BEGIN Records to use
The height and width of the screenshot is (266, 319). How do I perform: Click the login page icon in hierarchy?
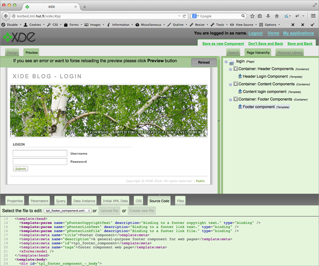pos(232,62)
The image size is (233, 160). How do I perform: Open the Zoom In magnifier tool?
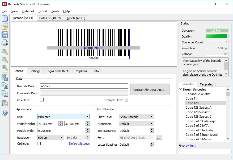click(x=5, y=52)
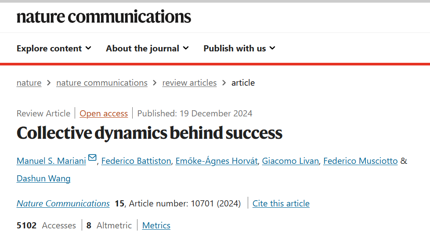The height and width of the screenshot is (242, 430).
Task: Open author Manuel S. Mariani's details
Action: click(x=51, y=161)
END Records to use
[Task to complete]
Could you write out verbatim only those lines that run from the line containing "The image size" through the end of the listing above, both included, without the pictures?

[The answer]
The image size is (233, 160). How do I perform: Open the Zoom In magnifier tool?
click(x=5, y=52)
The height and width of the screenshot is (242, 430).
Task: Open author Manuel S. Mariani's details
Action: click(x=51, y=161)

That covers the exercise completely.